This was a great favor because he would have received much more if he had said he would take someone. When I asked him to take our entire family, he said that this was impossible because the whole wagon was occupied.

When my father heard that I had said that I did not want to travel alone with my child,

[Column 1065]

he said to me, “I decree that you should leave with your child. We will trust in God and you are so frightened. So go.”

This was on Thursday night, four days after the outbreak of the war.

We left for Cienchanowiec in a wagon packed with people, with a few things.

I will never forget the trip. All of the bridges were burned; it appeared as if the entire world was in flames and we met almost the entire city on the road. We ran on foot with the small children who could not walk.

We arrived in Cienchanowiec late at night.

We stayed with people unknown to us.

We got boxes in Cienchanowiec and buried our possessions under the floor. The same confusion as in Czyzewo.

The sad news arrived in the morning from Czyzewo that the entire city was in flames. The Germans had bombed Czyzewo and no could enter the city.

Everyone who had left families in Czyzewo regretted that they had escaped.

Suddenly Meir Orkes arrived.

He reported that there were nine Jewish victims and others had saved themselves in the forests.

Meir Orkis [spelled Orkes above] told me that nothing had happened to anyone in our family.

I decided not to escape further and remained in Cienchanowiec until the Germans entered.

We were in a cellar for two days.

When the enemy, may their name be erased, entered, all of the Jews were afraid to stick their heads outside.

[Column 1066]

We were very dejected and afraid, but little by little we began to go out into the street. However, we immediately heard that they already were looking for ways to cause suffering. They ordered a baker to provide a very large quantity of bread. If not, they would murder all of the Jews. A gentile boy had cut some kind of telephone wire; they said that the Jews had done it. They demanded that the Jew who had done it be given to them. If not, all of the Jews would be murdered.

Many German colonists lived in Cienchanowiec and they got along well with the Jewish population. They convinced the German regime that this was not done by the Jews.

We relaxed a little.

A few days later my husband came to Cienchanowiec and spoke about the destruction.

We decided to bring our parents and sister to Cienchanowiec.

One of the most respected members of the middle class in Czyzewo gave us two rooms and our parents came to Cienchanowiec.

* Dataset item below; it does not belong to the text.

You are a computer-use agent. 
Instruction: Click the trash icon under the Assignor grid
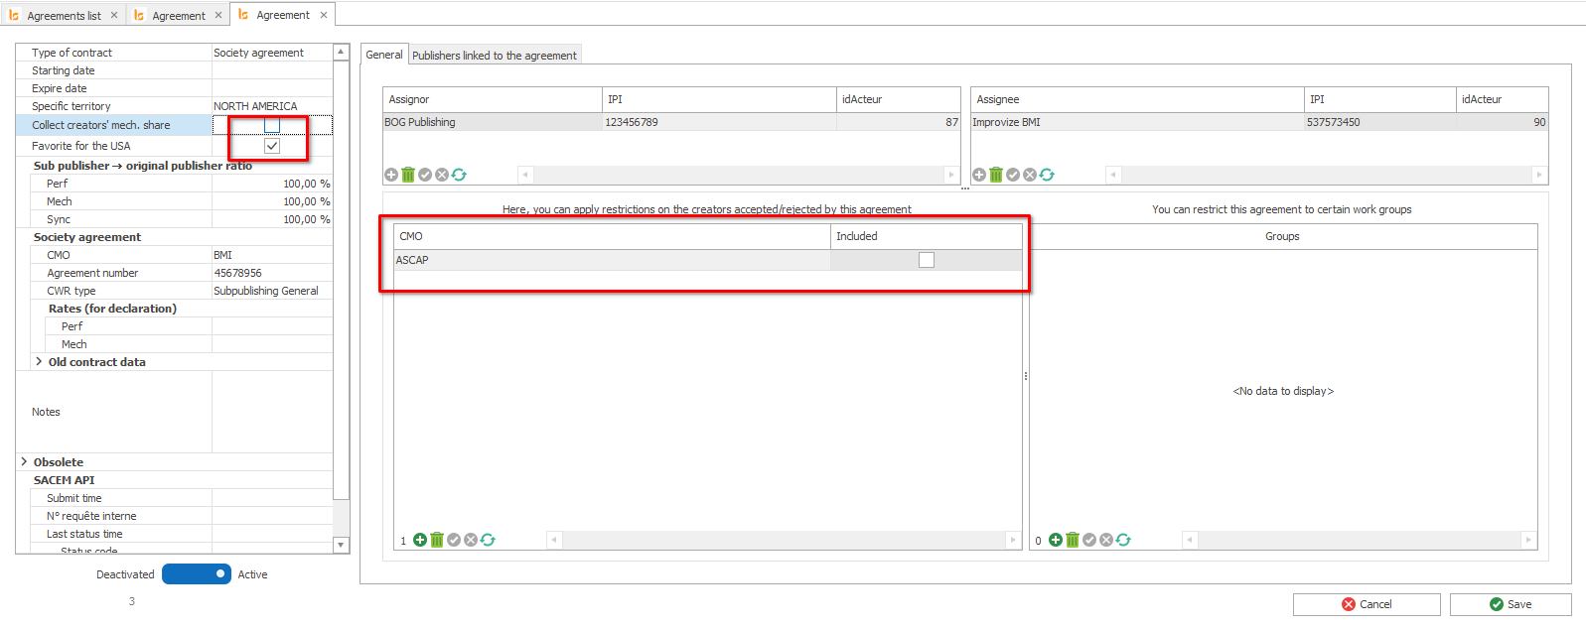408,175
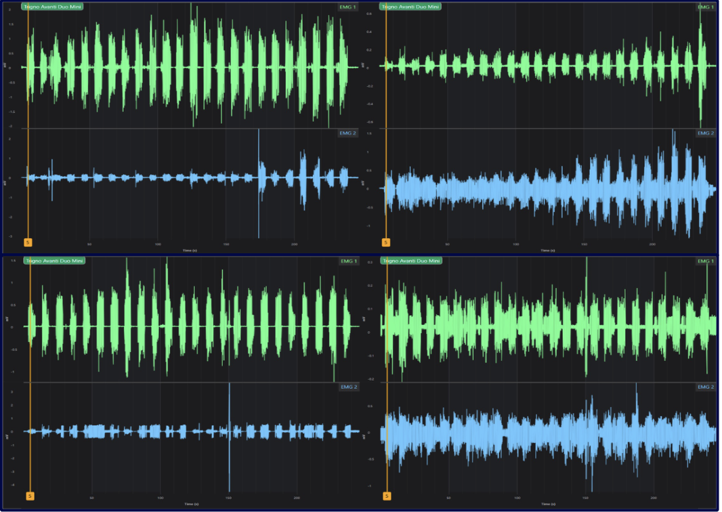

Many Cienchanowiec members of the middle class would come to see my father and the Cienchanowiec Rabbi brought my father a few religious books because of his [my father's] entire large library which he had collected for his entire life, he did not have even one book. Everything had been burned.

After a few weeks rumors began to spread that the Germans were leaving and that the Russians were coming.

No one believed this. It was felt that this was a provocation by the Germans.

It was erev Sukkos [the eve of the Feast of the Tabernacles] when I went, at the request of my father, to bake a few flat rolls for Lekhem Mishneh [two holiday or Shabbos – Sabbath – breads for the holiday].

[Column 1067]

The owner had a sukkah [temporary structure in which one has meals and may sleep during the holiday of Sukkos] and, going to the bakery, I saw [people] were running all over and Russian tanks were entering the city.

I ran home quickly to relate the happy news that the Russians had entered and we were no longer subject to various provocations.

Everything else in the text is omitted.